The reason? We can never take over another person’s freedom to choose. Once we understand this, we never go back to thinking we can. We get in touch with the way God has designed the universe. People are not robots; they are free to choose what they want and what they will do and what they won’t do.
When we realize that, we stop trying to do what will never work, which is trying to change people into something they do not want to be or convince them to do something they do not want to do. It never works. While we can influence them, ultimately we cannot change them.
The individual situations where this dynamic exists are endless. Consider relationships that you may have with these types of people:
- A critical person who withholds approval
- An addicted person who refuses to get sober
- An irresponsible person who does not do what should be done
- An employee who is not performing up to standards
- A person who is not investing in a relationship
- A parent whom you wish would be different
- An adult child you wish would grow up and make better choices
- A business partner or coworker who is not matching your effort
God’s Way of Dealing with Difficult People
There is nothing in God’s Word that says we should not try to influence others to change. In fact it is the opposite: He tells us to try everything possible to get people to choose to change. Nowhere does God say that we should not confront people about destructive or pain-causing patterns. Never does he say we should be okay with people being hurtful or irresponsible. In fact, he says the opposite in many places. He says that if someone is living in a destructive way, we should try to help.

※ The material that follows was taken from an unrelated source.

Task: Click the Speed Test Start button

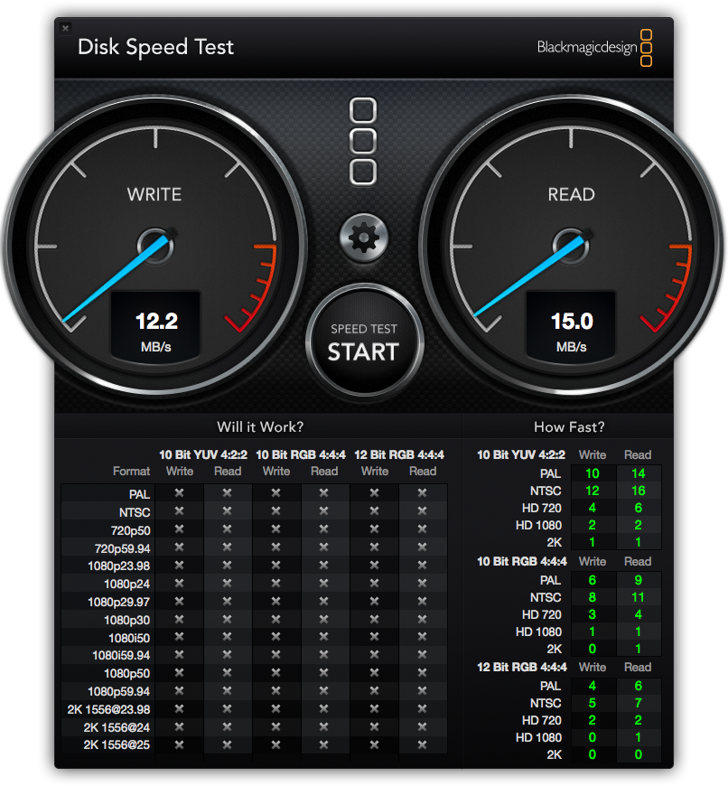Action: pos(364,342)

Brothers and sisters, if someone is caught in a sin, you who live by the Spirit should restore that person gently. But watch yourselves, or you may also be tempted.
–Galatians 6:1, NIV
If someone is hurting us, we are to confront them and try to help them see what they are doing, even if we have to put on the pressure by bringing in other people to help:
“If your brother sins against you, go and rebuke him in private.
If he listens to you, you have won your brother. But if he won’t listen, take one or two more with you, so that by the testimony of two or three witnesses every fact may be established.”
–Matthew 18:15-16, HCSB
God is very clear about what he wants in his relationship with us, and he tells us to be clear with each other. He sees it as a good thing to try to influence each other for good:
Rebuke the wise and they will love you.
Instruct the wise and they will be wiser still;
Teach the righteous and they will add to their learning.
–Proverbs 9:8b, NIV
So the principle here is not that we should be passive or hands-off when it comes to relationships. If we love each other, we will try our best to influence each other for good. God protect me from relationships with people who will not be honest with me about what would be good for me to change! I want people to try to get me to choose to get better. Influencing each other for good is not the issue.
The issue is that we must respect the freedom of others to make their own choices. If we do not respect that freedom, we will do two things. First, we will nag or otherwise try to control them, and they will begin to resent us. Second, we will continually frustrate ourselves as we demand that someone be or do what we wish for them when they do not want to. When they resist, we will end up being angry, shaming, guilt-inducing, or resentful–or all of the above. This path destroys love.
The hard thing is to be honest and clear and to take responsibility for our own wishes, realizing that other people are free to do what they want. We can make our best case, we can even invoke consequences for their choices–like when I suggested to Stephanie that if Kyle did not choose to be committed to her, she should say goodbye to him and look elsewhere for what she truly wanted. Sometimes clear consequences are the only thing that will cause someone to make a choice–whether it’s the choice we want or not. But we can’t control whether they make a choice or what choice they make. We can only be the best we can, offer them the best we have, and then allow them to choose.